No já referido Relatório Europeu da Saúde 2021, a própria OMS reconhece que os dados sobre a Síndrome Pós-Covid ainda são escassos. Isso implica na necessidade de se realizar mais estudos sobre o assunto. Por exemplo, o National Institutes of Health (NIH), um dos principais conglomerados de centros de pesquisa dos Estados Unidos, começou a fazer um levantamento sobre a incidência desse problema.
“Alguns artigos científicos ainda apontam que esses sintomas podem ser simplesmente provocados por estresse. No caso do paciente que teve Covid leve isso ocorreria pelo medo que ele tinha de evoluir para um problema grave e daqueles que chegaram a ficar na UTI, devido a já conhecida Síndrome do Paciente Crítico, que causa vários sintomas. Ainda não se sabe os efeitos da Covid-19 a longo prazo, é algo que estamos começando a verificar agora”, aponta a Dra. Thatiane Nakadomari, médica infectologista do Hospital São Vicente Curitiba.

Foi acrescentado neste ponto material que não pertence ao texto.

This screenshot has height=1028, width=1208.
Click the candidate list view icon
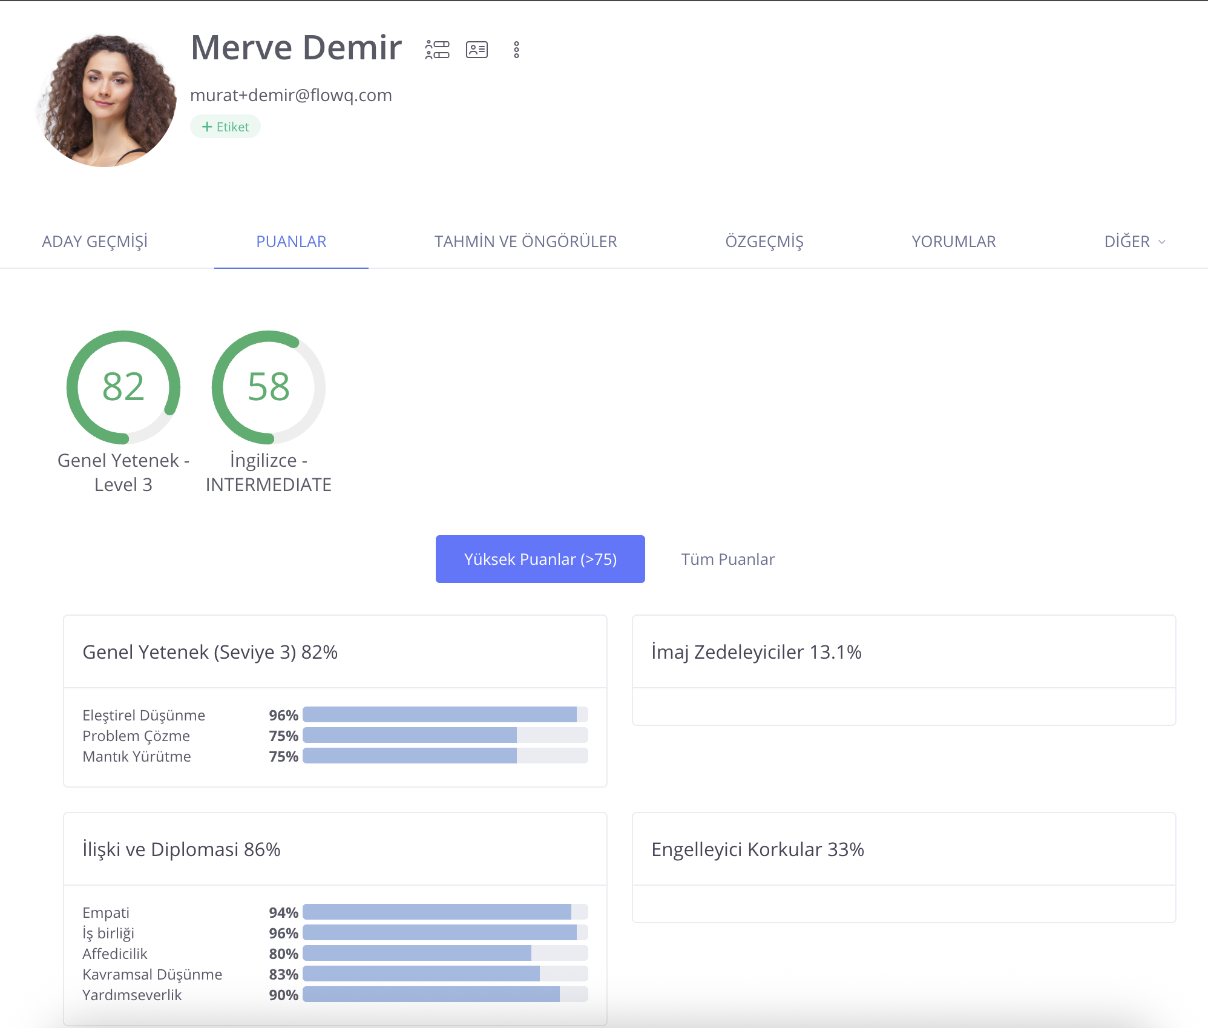click(437, 50)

A especialista ainda ressalta que é sempre fundamental que o paciente procure auxílio médico quando há piora ou surgimento de novos sintomas após a Covid-19. “Já saíram alguns artigos sobre tratamento e recuperação de olfato junto à recuperação de paladar. Já temos manuais de reabilitação para fadiga, existe tratamento para depressão, reabilitação com fisioterapia respiratória e motora, entre outros. Os tratamentos são feitos conforme os sintomas e se o paciente adere e segue todos os cuidados, tende a se recuperar muito bem”, salienta a médica infectologista.
Aumento de transtornos psiquiátricos e piora na qualidade de vida
Dois estudos feitos no Brasil – um pela Faculdade de Medicina da Universidade de São Paulo (USP) e outro por pesquisadores da Universidade Federal dos Vales do Jequitinhonha e Mucuri (UFVJM), em Minas Gerais – e divulgados recentemente trouxeram informações importantes sobre os impactos da Covid no médio e longo prazo.

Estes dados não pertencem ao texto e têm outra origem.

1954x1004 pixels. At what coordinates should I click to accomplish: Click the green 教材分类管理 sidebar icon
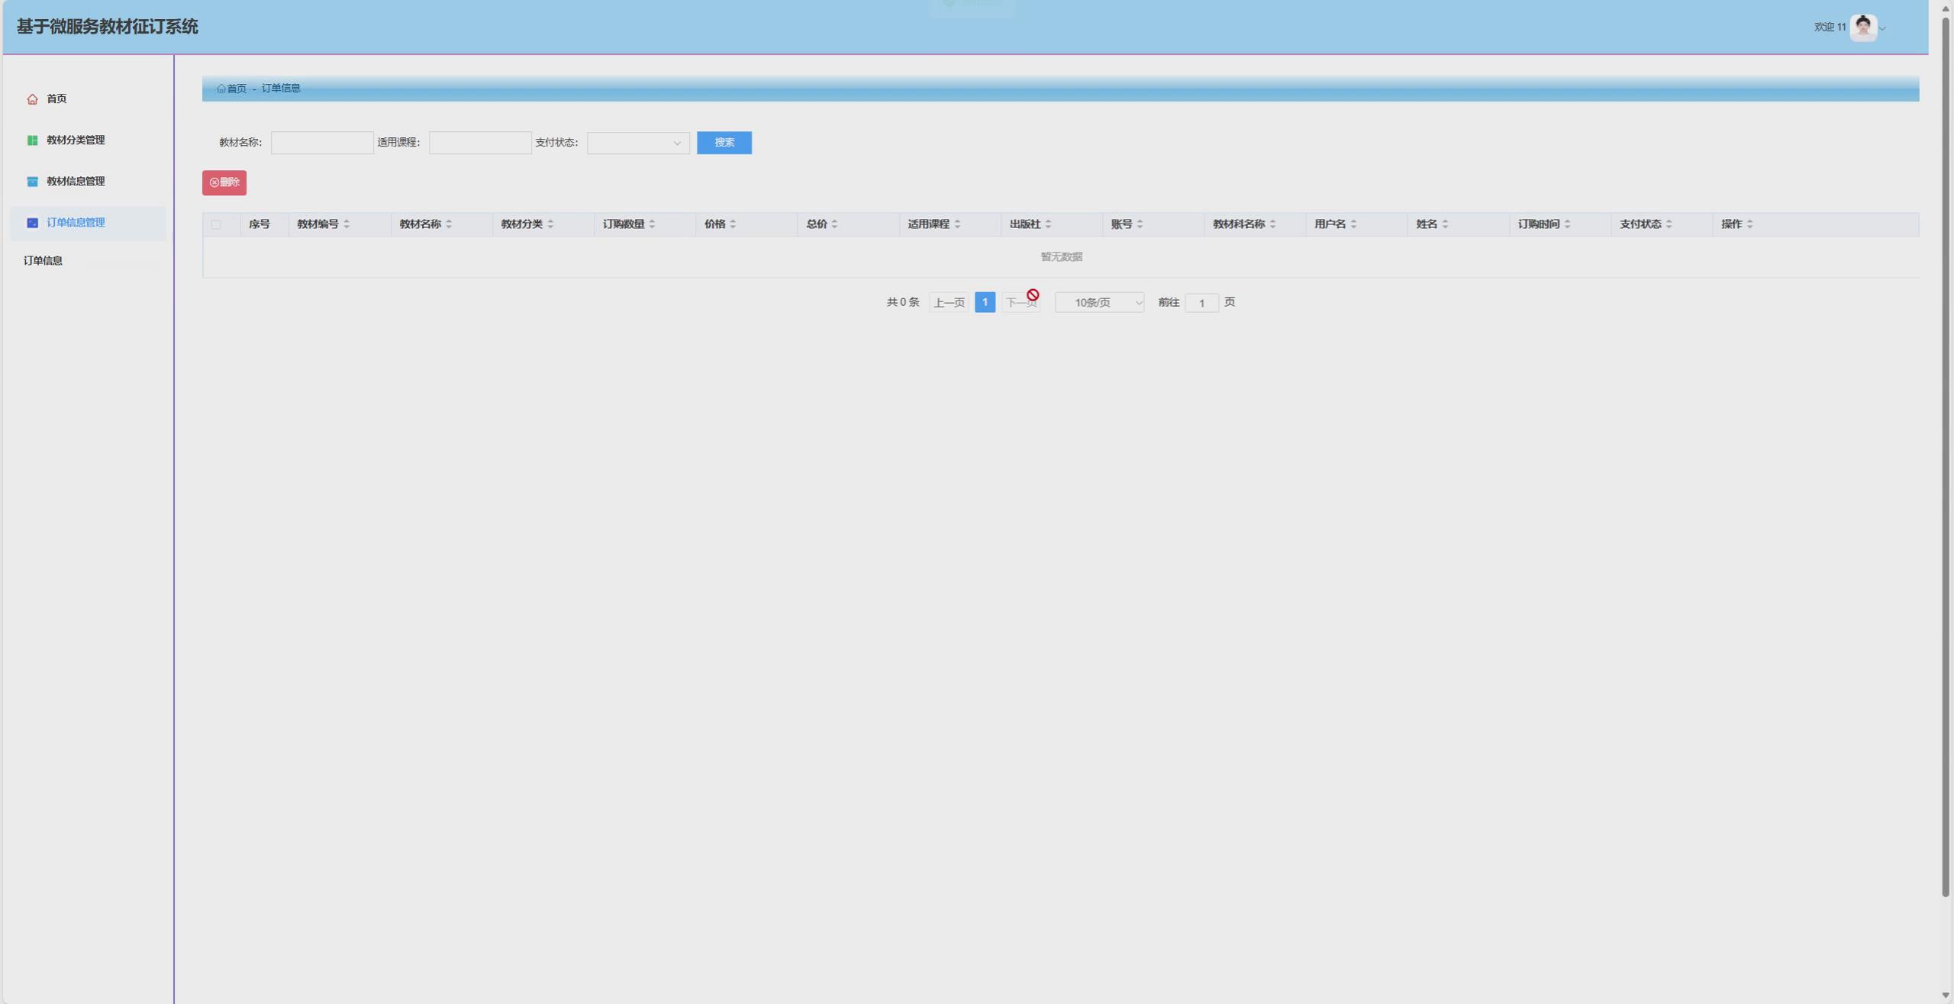pyautogui.click(x=32, y=140)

O primeiro estudo, da USP, foi publicado na revista científica General Hospital Psychiatry e identificou, após a avaliação de 425 adultos que tiveram Covid-19 de forma moderada ou grave, que pacientes que tiveram Covid-19 registram maior incidência de transtornos psiquiátricos. A prevalência de transtorno mental comum neste grupo de pacientes pós-covid, por exemplo, foi de 32,2%, maior que o relatado na população geral brasileira (26,8%). Quanto ao diagnóstico de depressão, houve prevalência de 8%, superior ao da população geral brasileira (em torno de 4% e 5%). Transtornos de ansiedade generalizada estavam presentes em 14,1%, resultado também superior à prevalência na população geral brasileira (9,9%).
Além disso, os resultados psiquiátricos não foram associados a nenhuma variável clínica relacionada à gravidade da doença em fase aguda, ou seja, não foram mais preponderantes naqueles pacientes que apresentaram grau de inflamação maior, por exemplo.
Já o estudo da UFVJM, publicado na Revista da Sociedade Brasileira de Medicina Tropical, revisou dezenas de artigos e observou que 15 a 56% dos pacientes que haviam sido internados com Covid-19 relataram problemas após estarem curados da infecção. Entre os problemas de ordem física, as mais relatadas foram dores e desconfortos, principalmente na região torácica, articular e mialgia generalizada. Outras sequelas, no âmbito mental, também afetaram a qualidade de vida dos pacientes, com problemas como ansiedade, depressão, estresse pós-traumático e medo de reinfecção.